Kutipan Teks.
Rabu, 27 Juni 2012

MODEL PEMBANGUNAN KULTURAL


BAB I
PENDAHULUAN
A.    LATAR BELAKANG
Persoalan kebudayaan merupakan bagian penting dalam proses pembangunan. Kebudayaan terkait dengan persoalan karakter dan mental bangsa yang menentukan keberhasilan pembangunan di Indonesia. Apabila mental dan karakter bangsa yang cenderung destruktif dan koruptif tentunya tujuan pembangunan akan sulit terlaksana, begitu pula sebaliknya. Di sisi lain pembangunan multisektor lainnya juga membutuhkan peranan kebudayaan untuk mendukung suksesnya program-program yang akan dijalankan. Seringkali timbul permasalahan, ketidakberhasilan sasaran program yang dijalankan di daerah disebabkan oleh kurangnya dukungan dari faktor budaya masyarakat tertentu.

Soal Latihan a. Salin kembali seluruh kutipan tentang model pembangunan kultural di atas tanpa mengubah apa pun.

Data Soal.

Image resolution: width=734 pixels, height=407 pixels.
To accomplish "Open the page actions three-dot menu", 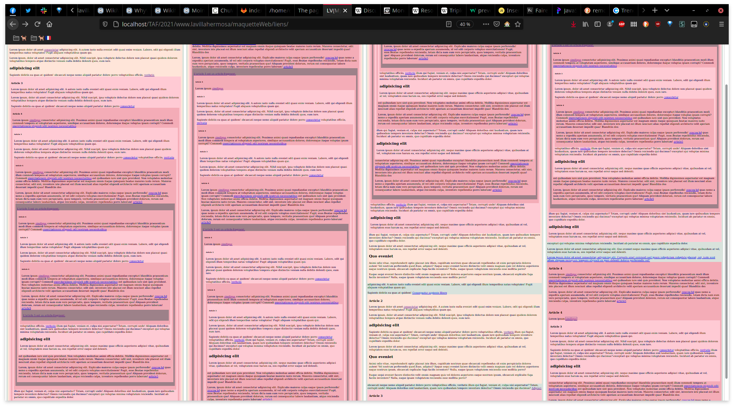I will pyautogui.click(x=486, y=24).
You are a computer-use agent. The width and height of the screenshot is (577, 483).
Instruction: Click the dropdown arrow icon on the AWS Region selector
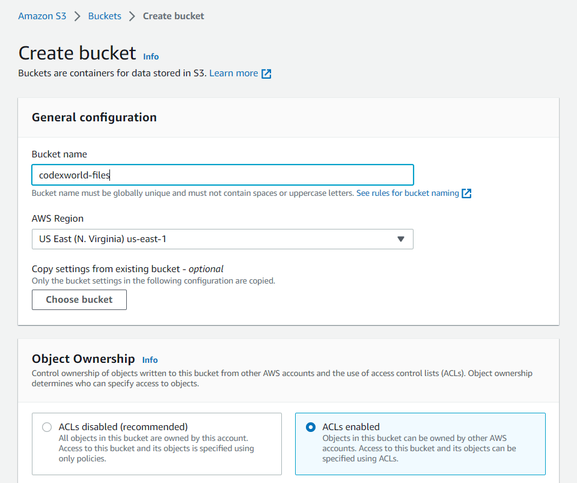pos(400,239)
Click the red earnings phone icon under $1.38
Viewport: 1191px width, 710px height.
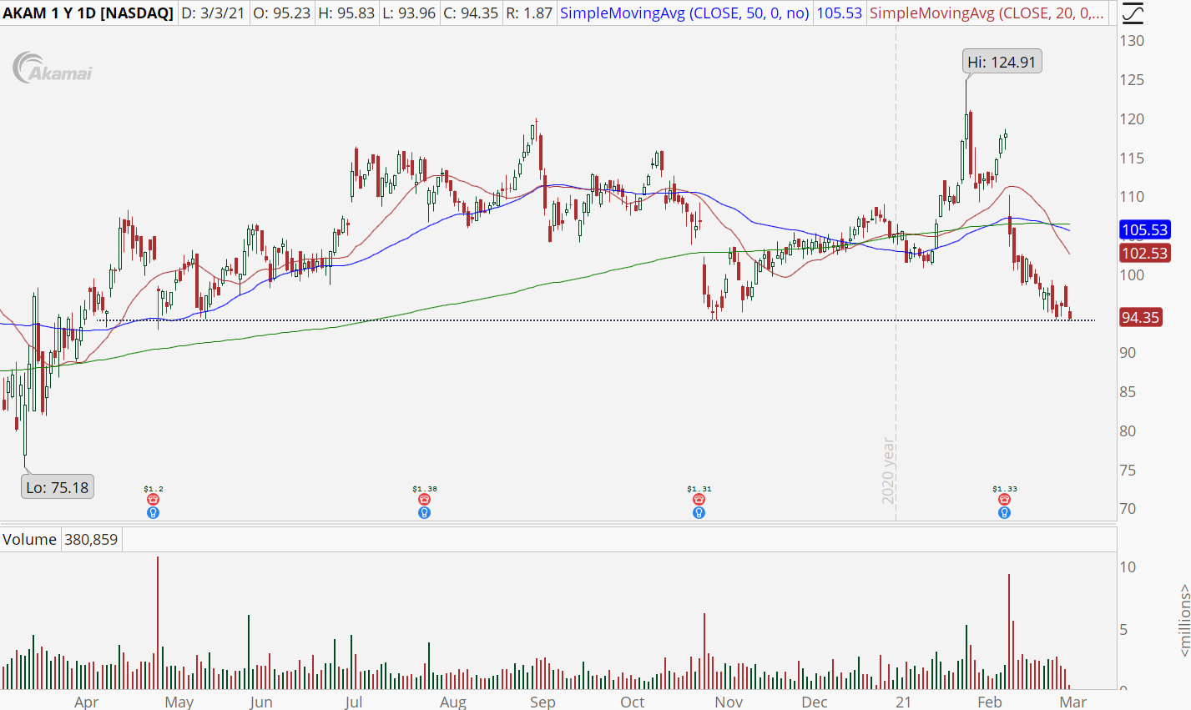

Soal Latihan b. Tulis ulang bagian entri mulai dari baris yang memuat "You are a computer-use" sampai akhir entri, termasuk permintaannya, dengan menambahkan 128 pada setiap angka koordinat dalam jawaban. Gambar tidak perlu disertakan.

Jawaban Latihan a.
Rabu, 27 Juni 2012

MODEL PEMBANGUNAN KULTURAL


BAB I
PENDAHULUAN
A.    LATAR BELAKANG
Persoalan kebudayaan merupakan bagian penting dalam proses pembangunan. Kebudayaan terkait dengan persoalan karakter dan mental bangsa yang menentukan keberhasilan pembangunan di Indonesia. Apabila mental dan karakter bangsa yang cenderung destruktif dan koruptif tentunya tujuan pembangunan akan sulit terlaksana, begitu pula sebaliknya. Di sisi lain pembangunan multisektor lainnya juga membutuhkan peranan kebudayaan untuk mendukung suksesnya program-program yang akan dijalankan. Seringkali timbul permasalahan, ketidakberhasilan sasaran program yang dijalankan di daerah disebabkan oleh kurangnya dukungan dari faktor budaya masyarakat tertentu.

Jawaban Latihan b.
You are a computer-use agent. The width and height of the screenshot is (577, 483).
Instruction: Click the dropdown arrow icon on the AWS Region selector
pos(528,367)
Click the red earnings phone icon under $1.38
Viewport: 1191px width, 710px height.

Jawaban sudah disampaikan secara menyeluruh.